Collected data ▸
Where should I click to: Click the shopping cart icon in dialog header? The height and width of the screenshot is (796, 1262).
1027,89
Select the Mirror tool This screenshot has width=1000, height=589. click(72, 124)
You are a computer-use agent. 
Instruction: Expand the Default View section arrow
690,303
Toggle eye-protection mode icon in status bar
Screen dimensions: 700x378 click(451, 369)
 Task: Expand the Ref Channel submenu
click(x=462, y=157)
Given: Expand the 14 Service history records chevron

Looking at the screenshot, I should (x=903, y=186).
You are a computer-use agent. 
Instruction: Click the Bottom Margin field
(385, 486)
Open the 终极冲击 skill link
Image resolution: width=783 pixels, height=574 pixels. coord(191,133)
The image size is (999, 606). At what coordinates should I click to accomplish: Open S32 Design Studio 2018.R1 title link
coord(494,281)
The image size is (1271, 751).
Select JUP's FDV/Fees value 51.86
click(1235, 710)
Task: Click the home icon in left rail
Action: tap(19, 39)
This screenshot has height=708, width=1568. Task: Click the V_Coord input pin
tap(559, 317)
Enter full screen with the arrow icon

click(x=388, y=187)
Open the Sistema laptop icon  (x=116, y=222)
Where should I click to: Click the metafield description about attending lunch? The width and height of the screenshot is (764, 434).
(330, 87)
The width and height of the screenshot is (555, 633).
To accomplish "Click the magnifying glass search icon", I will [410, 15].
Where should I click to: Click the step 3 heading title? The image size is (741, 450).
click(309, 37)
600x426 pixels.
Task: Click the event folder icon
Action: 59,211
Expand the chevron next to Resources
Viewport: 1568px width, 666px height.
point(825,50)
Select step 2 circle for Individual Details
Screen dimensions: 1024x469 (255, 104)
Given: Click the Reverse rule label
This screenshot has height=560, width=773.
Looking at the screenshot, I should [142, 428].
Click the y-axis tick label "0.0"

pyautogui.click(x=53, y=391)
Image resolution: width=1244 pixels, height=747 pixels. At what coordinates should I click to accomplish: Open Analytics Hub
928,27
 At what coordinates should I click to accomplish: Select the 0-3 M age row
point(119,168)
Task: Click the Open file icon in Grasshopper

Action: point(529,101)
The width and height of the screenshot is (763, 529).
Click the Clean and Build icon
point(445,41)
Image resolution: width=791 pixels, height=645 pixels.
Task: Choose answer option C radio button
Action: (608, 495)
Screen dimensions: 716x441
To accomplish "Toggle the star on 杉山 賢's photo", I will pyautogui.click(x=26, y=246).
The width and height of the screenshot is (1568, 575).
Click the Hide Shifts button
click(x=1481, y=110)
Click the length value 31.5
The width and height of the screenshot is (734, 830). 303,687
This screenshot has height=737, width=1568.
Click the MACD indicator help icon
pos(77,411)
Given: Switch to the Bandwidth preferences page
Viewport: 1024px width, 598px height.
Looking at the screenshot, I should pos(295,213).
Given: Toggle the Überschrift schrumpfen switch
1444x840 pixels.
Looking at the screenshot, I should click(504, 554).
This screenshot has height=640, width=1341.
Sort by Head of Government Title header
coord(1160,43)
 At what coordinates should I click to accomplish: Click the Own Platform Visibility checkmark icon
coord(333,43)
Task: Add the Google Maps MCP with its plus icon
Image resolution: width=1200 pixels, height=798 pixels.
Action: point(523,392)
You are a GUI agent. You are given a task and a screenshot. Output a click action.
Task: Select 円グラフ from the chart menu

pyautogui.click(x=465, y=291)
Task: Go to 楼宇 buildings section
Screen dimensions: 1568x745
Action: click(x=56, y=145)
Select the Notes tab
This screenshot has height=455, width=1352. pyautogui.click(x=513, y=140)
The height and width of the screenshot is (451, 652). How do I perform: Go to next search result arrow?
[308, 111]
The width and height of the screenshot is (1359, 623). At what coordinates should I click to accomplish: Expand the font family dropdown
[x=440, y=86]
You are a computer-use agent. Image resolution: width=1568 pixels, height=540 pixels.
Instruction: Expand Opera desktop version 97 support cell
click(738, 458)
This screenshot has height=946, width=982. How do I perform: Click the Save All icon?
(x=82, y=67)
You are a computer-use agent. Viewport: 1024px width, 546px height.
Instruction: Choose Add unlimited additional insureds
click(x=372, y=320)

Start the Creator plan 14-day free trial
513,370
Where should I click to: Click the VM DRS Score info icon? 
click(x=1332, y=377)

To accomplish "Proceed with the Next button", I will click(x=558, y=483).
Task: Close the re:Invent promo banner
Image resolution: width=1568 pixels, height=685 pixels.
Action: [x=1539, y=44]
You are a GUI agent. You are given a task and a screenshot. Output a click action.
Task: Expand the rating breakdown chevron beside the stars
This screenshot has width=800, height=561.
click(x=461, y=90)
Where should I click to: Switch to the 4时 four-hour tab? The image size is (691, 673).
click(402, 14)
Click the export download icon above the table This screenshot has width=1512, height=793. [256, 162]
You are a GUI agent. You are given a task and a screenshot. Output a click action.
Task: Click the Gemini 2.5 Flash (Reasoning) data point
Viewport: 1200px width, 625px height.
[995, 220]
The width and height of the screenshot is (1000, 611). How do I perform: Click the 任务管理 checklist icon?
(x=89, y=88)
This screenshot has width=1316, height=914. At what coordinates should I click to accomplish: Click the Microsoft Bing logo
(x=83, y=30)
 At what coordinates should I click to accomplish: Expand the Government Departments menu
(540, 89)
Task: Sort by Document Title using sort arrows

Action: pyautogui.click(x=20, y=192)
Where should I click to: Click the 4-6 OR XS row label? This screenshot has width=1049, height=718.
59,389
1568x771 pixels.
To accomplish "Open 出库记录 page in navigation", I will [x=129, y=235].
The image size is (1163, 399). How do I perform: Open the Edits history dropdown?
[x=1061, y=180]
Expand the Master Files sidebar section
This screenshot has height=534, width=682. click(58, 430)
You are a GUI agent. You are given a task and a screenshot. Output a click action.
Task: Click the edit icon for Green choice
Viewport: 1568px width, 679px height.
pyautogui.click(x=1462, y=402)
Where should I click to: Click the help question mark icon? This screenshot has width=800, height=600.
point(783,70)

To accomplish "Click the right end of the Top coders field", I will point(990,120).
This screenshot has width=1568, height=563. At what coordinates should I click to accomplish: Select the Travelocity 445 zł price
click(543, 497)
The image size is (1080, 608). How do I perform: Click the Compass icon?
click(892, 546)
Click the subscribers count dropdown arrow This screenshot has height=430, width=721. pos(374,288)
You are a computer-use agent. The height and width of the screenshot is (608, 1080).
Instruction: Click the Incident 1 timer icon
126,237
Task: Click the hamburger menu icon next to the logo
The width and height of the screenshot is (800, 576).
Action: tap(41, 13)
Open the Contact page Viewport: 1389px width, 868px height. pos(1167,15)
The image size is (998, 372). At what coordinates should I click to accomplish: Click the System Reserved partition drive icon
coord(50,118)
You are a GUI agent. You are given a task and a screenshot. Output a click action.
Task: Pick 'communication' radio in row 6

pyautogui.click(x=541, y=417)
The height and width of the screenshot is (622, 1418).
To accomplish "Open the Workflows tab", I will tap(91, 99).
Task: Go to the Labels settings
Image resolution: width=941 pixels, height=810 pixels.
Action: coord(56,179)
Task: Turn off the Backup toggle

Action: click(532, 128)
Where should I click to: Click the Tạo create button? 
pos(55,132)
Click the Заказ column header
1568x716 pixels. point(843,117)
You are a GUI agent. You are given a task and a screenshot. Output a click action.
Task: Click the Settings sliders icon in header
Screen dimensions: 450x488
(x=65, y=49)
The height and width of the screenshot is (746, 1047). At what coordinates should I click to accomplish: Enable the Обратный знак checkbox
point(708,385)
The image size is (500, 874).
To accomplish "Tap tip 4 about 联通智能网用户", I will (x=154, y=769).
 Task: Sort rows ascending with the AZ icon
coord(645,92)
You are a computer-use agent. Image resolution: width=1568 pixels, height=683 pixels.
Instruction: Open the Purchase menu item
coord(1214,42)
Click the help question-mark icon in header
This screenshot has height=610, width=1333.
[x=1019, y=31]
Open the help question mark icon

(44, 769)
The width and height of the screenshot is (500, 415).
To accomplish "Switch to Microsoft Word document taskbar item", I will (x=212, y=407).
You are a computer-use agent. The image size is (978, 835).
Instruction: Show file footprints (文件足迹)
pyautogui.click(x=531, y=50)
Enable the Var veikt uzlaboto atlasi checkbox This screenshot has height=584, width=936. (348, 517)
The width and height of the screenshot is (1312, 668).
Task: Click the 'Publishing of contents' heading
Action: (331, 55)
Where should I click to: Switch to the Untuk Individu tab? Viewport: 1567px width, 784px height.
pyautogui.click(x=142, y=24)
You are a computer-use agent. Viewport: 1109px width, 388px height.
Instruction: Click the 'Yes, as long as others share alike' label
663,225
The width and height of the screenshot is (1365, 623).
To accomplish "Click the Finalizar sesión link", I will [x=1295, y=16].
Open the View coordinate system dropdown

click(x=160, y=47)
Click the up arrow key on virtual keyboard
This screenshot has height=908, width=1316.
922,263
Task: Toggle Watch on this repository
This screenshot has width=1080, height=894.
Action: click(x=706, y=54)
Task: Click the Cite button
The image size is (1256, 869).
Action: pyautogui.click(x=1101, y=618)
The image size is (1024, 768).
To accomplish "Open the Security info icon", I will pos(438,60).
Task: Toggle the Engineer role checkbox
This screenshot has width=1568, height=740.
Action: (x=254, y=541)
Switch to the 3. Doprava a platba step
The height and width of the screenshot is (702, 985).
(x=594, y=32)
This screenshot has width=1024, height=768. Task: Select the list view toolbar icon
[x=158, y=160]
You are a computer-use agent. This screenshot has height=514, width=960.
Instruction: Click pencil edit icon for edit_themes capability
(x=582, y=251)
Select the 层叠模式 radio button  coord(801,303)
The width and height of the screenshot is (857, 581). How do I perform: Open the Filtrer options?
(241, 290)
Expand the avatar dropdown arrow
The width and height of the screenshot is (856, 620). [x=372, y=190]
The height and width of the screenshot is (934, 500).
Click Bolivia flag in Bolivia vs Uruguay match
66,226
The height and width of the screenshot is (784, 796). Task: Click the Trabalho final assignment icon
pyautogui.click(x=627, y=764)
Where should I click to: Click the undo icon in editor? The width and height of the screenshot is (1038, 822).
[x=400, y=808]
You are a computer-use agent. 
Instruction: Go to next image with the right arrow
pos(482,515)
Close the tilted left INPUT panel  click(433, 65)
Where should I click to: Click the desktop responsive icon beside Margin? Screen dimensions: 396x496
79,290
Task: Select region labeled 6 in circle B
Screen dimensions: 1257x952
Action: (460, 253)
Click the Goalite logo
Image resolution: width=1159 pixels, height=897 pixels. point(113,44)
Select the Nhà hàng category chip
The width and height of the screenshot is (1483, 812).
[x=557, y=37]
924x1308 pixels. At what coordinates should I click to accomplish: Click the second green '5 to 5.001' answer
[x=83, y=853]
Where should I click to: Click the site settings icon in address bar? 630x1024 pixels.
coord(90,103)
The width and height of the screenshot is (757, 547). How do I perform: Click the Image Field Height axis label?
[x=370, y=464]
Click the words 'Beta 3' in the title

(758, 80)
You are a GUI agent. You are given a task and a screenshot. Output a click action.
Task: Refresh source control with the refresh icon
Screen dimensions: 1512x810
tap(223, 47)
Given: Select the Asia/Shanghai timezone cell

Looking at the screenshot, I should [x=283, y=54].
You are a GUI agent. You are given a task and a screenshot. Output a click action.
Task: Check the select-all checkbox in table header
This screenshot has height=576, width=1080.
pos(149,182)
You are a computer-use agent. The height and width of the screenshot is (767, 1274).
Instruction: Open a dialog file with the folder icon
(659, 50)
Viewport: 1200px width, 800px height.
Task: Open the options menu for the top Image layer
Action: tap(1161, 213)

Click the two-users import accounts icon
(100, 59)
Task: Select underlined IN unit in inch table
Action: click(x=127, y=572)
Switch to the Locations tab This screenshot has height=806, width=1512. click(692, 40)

Directions ▸ Go through the records above and copy every line holding the word "page".

Completed task ▸
Given: Switch to the Bandwidth preferences page
To accomplish "Open 出库记录 page in navigation", I will [x=129, y=235].
Open the Contact page Viewport: 1389px width, 868px height. pos(1167,15)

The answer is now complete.